(Extract to read):
##############################

Are You Gambling With Your Medicaid Application?
Are you a gambling man or woman? You may not realize it, but when you jump into planning for nursing home Medicaid eligibility without having all your ducks in a row you are essentially gambling with anywhere from $3,000 – $10,000 or more. You may as well sit down at the high stakes table and put it all on red. After all, at least you would get some free drinks and you might double your money. If you are thinking of gambling with who prepares the nursing home Medicaid application, files it (on time), and walks you through the process step by step in order to win your case then keep reading so you at least have your eyes open when you are rolling the dice.
Avoid This With Your Application
What you want to avoid is getting ambushed by someone who has no obligation to you not honoring their promises to you. That broken promise usually leaves you in a lurch, an expensive lurch. I’m giving you this free heads up because it bothers me every time I meet someone who mistakenly relied on some nursing home staff worker to handle the Medicaid application and then at the very last minute the nursing home decides they are not going to handle the Medicaid application. That is a mistake and financial loss that was easy to prevent with someone who knew what they were doing.
Why Would They Do This?
The most common reason is that the person has too many assets, too much income, or a transfer penalty issue which they know they have no business giving legal advice about. That is fine by itself, but the problem is in many cases I see they wait until it can be too late for you to salvage an earlier Medicaid eligibility date. That costs you money, money which I would have done everything to save for you. And since they do not represent you, you never hired them to handle the Medicaid application there is next to nothing you can do about it if this happens to you. Their boss is the nursing home administrator, not you.

##############################

(Directions): Reproduce everything in the Medicaid application article from "Are you a gambling" down to "rolling the dice.".

(Stored items):
##############################

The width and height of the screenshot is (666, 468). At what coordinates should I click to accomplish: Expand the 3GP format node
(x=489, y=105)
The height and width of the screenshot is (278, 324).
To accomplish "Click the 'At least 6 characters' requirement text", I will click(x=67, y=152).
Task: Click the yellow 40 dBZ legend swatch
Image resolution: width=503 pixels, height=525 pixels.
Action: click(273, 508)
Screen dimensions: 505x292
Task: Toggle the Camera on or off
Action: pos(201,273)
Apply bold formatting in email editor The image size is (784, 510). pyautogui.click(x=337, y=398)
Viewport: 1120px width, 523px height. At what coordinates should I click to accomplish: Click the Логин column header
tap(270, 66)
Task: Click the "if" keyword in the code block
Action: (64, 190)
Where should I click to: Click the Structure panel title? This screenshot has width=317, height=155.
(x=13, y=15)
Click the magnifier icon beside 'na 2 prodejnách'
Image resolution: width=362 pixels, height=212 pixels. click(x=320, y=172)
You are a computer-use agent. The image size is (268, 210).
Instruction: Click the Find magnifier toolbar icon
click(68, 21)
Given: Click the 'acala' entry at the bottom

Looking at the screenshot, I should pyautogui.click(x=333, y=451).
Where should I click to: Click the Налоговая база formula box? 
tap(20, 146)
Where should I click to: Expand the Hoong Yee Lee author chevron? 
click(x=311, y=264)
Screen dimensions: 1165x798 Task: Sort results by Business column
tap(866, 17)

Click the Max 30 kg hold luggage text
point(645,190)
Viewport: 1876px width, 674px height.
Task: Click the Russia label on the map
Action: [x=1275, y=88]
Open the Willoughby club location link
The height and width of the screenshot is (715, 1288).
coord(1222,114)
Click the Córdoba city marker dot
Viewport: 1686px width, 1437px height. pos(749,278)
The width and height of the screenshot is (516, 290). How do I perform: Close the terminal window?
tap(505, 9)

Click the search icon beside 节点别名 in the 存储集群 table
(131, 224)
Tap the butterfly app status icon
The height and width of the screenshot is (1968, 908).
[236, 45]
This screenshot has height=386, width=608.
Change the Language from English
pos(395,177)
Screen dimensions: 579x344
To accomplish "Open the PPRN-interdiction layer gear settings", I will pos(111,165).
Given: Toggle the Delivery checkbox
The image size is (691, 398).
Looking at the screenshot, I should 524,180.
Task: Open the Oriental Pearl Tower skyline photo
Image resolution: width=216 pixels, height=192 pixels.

##############################

(Answer for the task):
Are you a gambling man or woman? You may not realize it, but when you jump into planning for nursing home Medicaid eligibility without having all your ducks in a row you are essentially gambling with anywhere from $3,000 – $10,000 or more. You may as well sit down at the high stakes table and put it all on red. After all, at least you would get some free drinks and you might double your money. If you are thinking of gambling with who prepares the nursing home Medicaid application, files it (on time), and walks you through the process step by step in order to win your case then keep reading so you at least have your eyes open when you are rolling the dice.